La déhydroépiandrostérone (DHEA) et son sulfate (S-DHEA)(*) sont des stéroïdes sécrétés chez l'homme par les corticosurrénales. La DHEA, forme libre de l'hormone, est produite en faible quantité, de l'ordre de 2 à 4 mg par jour. Elle a une demi-vie estimée de 15 à 30 mn, semblable à celle d'autres hormones stéroïdes, et une clearance métabolique d'environ 2000 litres par jour (1). Le S-DHEA est sécrété à hauteur de 20 à 25 mg chez l'adulte jeune, sa demi-vie est de 7 à 10 heures et sa clearance de 5 à 20 litres par jour (1). Ces deux substances sont interconvertibles sur le plan métabolique, grâce à deux enzymes, une sulfatase et une sulfotransférase largement distribuées dans l'organisme.

Le taux sérique du S-DHEA présente la particularité physiologique de décroître de façon régulière, à partir d'un maximum observé selon les sujets entre 20 et 35 ans, pour atteindre une concentration sérique inférieure à 20 % au cours de la huitième et la neuvième décennies (2). Cependant, au sein d'une même tranche d'âge et chez des sujets en apparente bonne santé, il existe une grande variation interindividuelle des taux plasmatiques de S-DHEA (3). La concentration sanguine de S-DHEA serait une caractéristique individuelle, expliquée en partie par des facteurs génétiques (4,5). Chez la femme, les taux de S-DHEA sont habituellement inférieurs à ceux de l'homme, de l'ordre de 10 à 20% (1).

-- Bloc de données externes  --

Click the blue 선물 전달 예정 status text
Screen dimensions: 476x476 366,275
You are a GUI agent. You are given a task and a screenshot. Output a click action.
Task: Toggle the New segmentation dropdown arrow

Cette décroissance des taux sériques de S-DHEA avec l'avancée en âge a fait suspecter l'implication de ce stéroïde dans le vieillissement physiologique et dans la survenue de pathologies dont l'incidence est fortement liée à l'âge. Une recherche importante a été consacrée à cette hormone depuis trente ans. Le modèle animal a été très utilisé, mais il est inadapté : seuls les primates supérieurs, qui ne se prêtent pas à l'expérimentation, ont des taux circulants significatifs. Les rongeurs ont une production de DHEA et de S-DHEA très faible et leur taux sérique de S-DHEA est si bas qu'il est impossible de détecter une éventuelle diminution significative en relation avec l'âge. Si la DHEA a un rôle physiologique, celui-ci ne pourra être observé que chez l'Homme.

De nombreux travaux expérimentaux et épidémiologiques ont été consacrés à la DHEA. Les principaux axes de recherche ont concerné le système cardiovasculaire, le système nerveux central et le système immunitaire. Chez le rongeur et à des doses pharmacologiques, des effets antiathérogénique, immunomodulateur et promnésiant ont été observés (1,5,6). Une étude publiée en 1986 a montré chez des hommes âgés de 50 à 79 ans une corrélation significative et inverse entre les concentrations sériques de S-DHEA mesurées initialement et la mortalité cardiovasculaire recueillie 12 ans plus tard. Mais une revue de la littérature concernant les relations entre la DHEA et la mortalité et la morbidité cardiovasculaires ne permet pas de conclure à un rôle cardioprotecteur et/ou antiathérogénique de la DHEA (1,5). Si celui-ci existe, les résultats des études épidémiologiques suggèrent qu'il ne concerne que les sujets masculins. Cette spécificité liée au sexe s'expliquerait par le fait que le poids des facteurs génétiques sur le taux sérique de S-DHEA semble plus important chez la femme que chez l'homme (5).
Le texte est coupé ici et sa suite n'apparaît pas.